Chapels, shrines, and other worship spaces are to remain shuttered, but parish churches and mission seats are once again open to the faithful for private prayer and devotion. 

The reopening came Friday, shortly after Pope Francis urged pastors not to abandon the faithful in this time of crisis. 

“Let us unite ourselves in these days with the sick, [and] with families suffering in the midst of this pandemic,” Pope Francis prayed at the start of daily Mass in the chapel of the Domus Sanctae Marthae on the morning of Friday, March 13th, the seventh anniversary of his election to the See of Peter.

“I would like, today, to pray as well for pastors,” Pope Francis said on Friday morning, “who must accompany the People of God in this crisis: that the Lord give them the strength and the wherewithal to choose the best means for helping.

“Drastic measures,” Francis went on to say, “are not always good.”

The Pope asked the Holy Spirit to give pastors the capacity — the “pastoral discernment” in his precise words — “in order that they adopt measures that do not leave God’s holy and faithful people without assistance.” Francis went on to specify: “Let the people of God feel themselves accompanied by their pastors: by the comfort of the Word of God, the Sacraments, and of prayer.”
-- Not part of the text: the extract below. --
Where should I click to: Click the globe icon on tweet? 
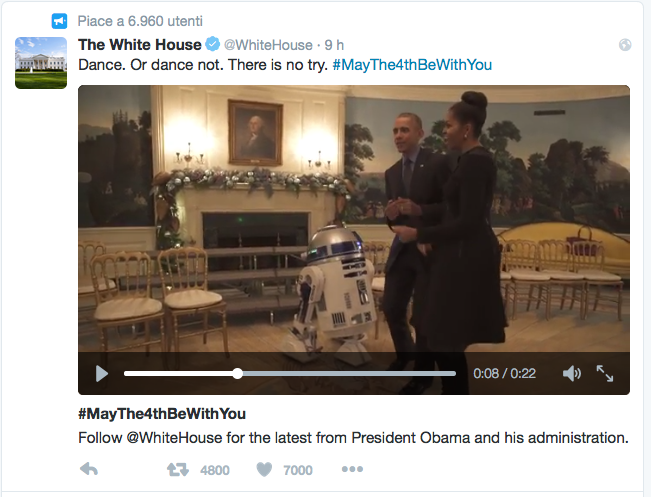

Pope Francis’s almoner, Cardinal Konrad Krajewski, was ahead of the pope’s vicar for the Rome diocese.

On Friday, Crux reported that Cardinal Krajewski had opened the doors to his titular church of Santa Maria Immacolata on the Esquiline Hill between Piazza Vittorio and the cathedral basilica of St John Lateran, in defiance of the Cardinal Vicar’s order to shutter churches.

“It is the act of disobedience, yes, I myself put the Blessed Sacrament out and opened my church,” Cardinal Krajewski told Crux on Friday. He also told Crux he would keep his church open, and the Blessed Sacrament exposed for adoration, all day Friday and during regular hours on Saturday.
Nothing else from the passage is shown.